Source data

● ● ● ●

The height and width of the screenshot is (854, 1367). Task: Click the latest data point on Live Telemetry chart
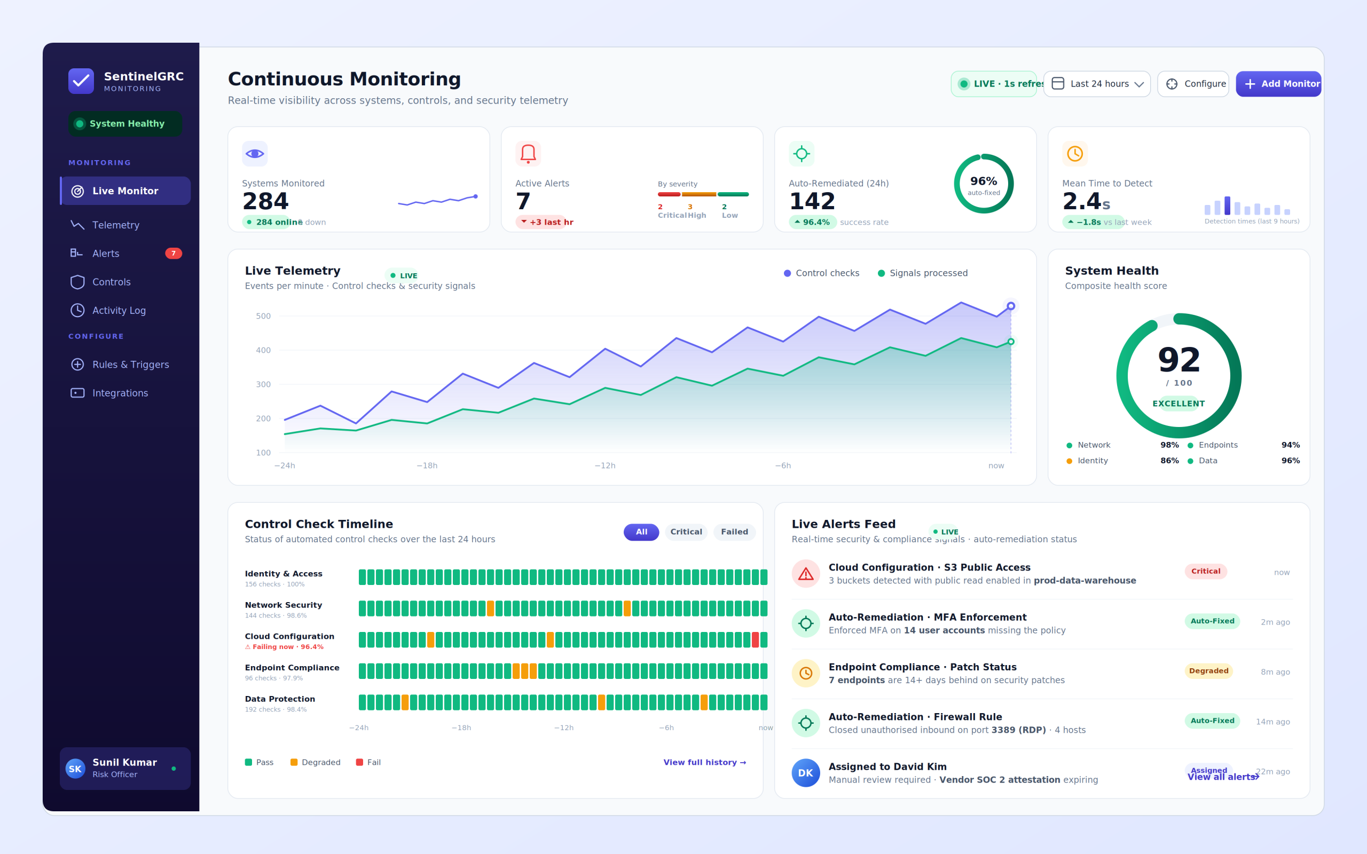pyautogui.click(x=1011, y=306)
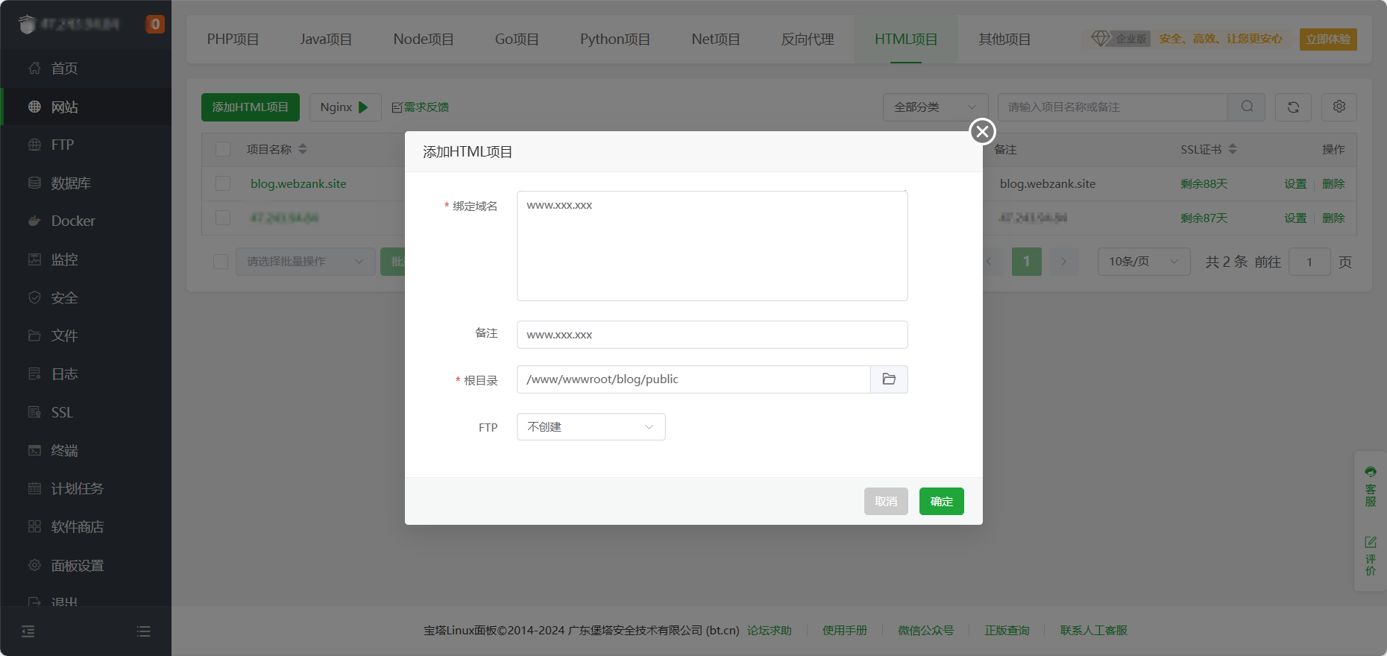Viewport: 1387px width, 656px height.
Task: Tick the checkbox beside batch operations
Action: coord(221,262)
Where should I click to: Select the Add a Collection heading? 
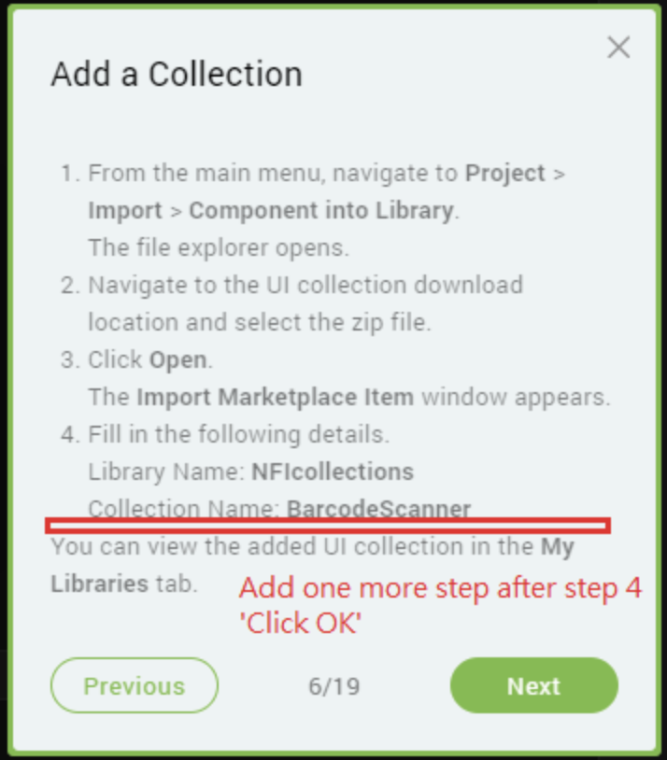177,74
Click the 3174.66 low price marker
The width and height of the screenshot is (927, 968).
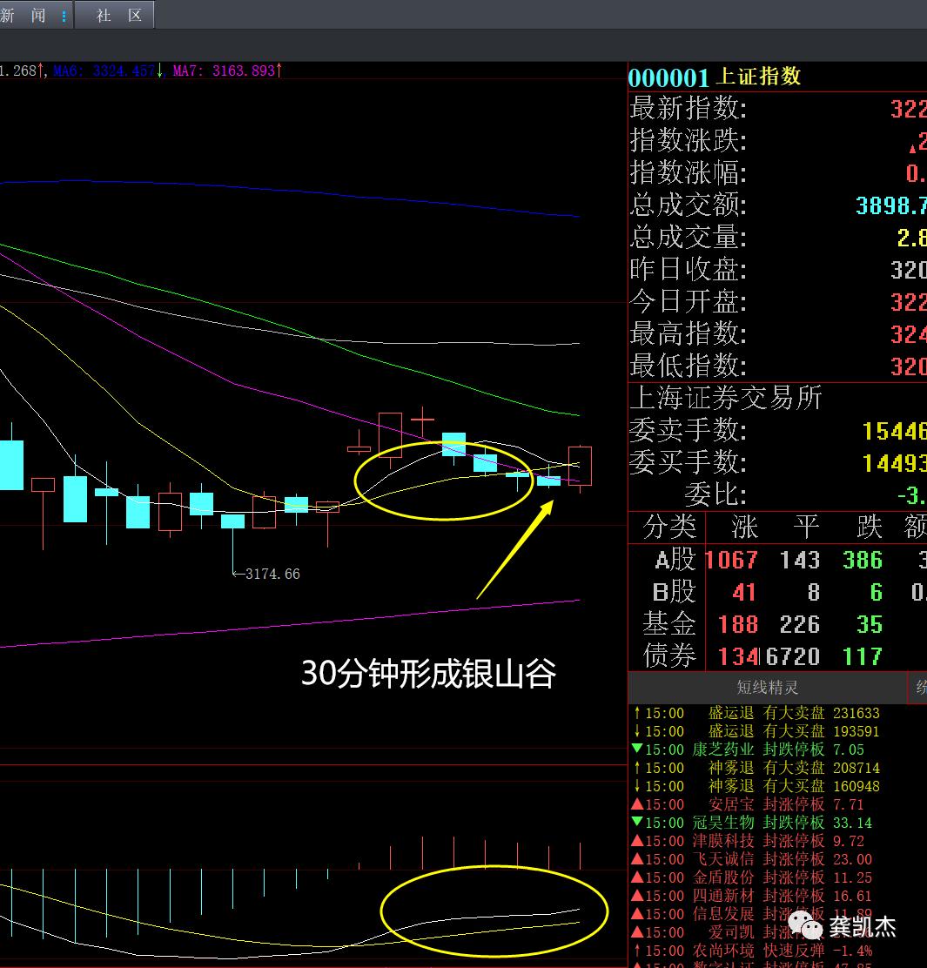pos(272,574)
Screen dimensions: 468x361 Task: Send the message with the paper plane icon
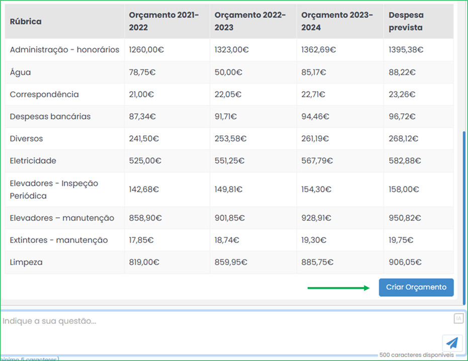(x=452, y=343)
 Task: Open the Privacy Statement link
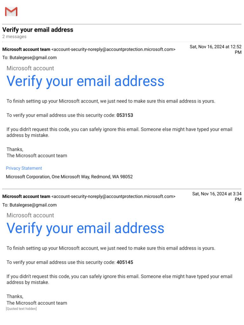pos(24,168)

● ● ● ●

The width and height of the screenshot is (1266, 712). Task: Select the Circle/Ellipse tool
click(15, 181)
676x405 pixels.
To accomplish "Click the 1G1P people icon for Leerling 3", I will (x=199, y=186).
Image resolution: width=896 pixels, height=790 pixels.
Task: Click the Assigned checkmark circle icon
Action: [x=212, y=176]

● ● ● ●

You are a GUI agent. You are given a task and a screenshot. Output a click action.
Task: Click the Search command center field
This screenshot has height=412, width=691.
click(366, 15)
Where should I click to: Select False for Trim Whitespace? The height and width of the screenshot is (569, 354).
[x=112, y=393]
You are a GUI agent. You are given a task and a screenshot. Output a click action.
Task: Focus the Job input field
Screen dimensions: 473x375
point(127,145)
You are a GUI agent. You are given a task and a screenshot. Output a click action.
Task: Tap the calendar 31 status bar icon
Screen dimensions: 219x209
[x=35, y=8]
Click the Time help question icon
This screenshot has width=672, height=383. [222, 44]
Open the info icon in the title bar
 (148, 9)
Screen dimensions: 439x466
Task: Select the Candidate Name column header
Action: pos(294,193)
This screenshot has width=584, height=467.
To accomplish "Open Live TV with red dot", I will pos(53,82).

● ● ● ●

Instructions for the task:
Copy the material starting at the line that contains "Click the 3174.66 low price marker" and ending at the line that contains "pos(24,168)", and swap "Task" for "Instruction" without changing anything else. Leave the pictures out of your answer.

Answer to the problem:
Click the 3174.66 low price marker
The width and height of the screenshot is (927, 968).
pos(272,574)
Screen dimensions: 468x361 Instruction: Send the message with the paper plane icon
(x=452, y=343)
 Instruction: Open the Privacy Statement link
pos(24,168)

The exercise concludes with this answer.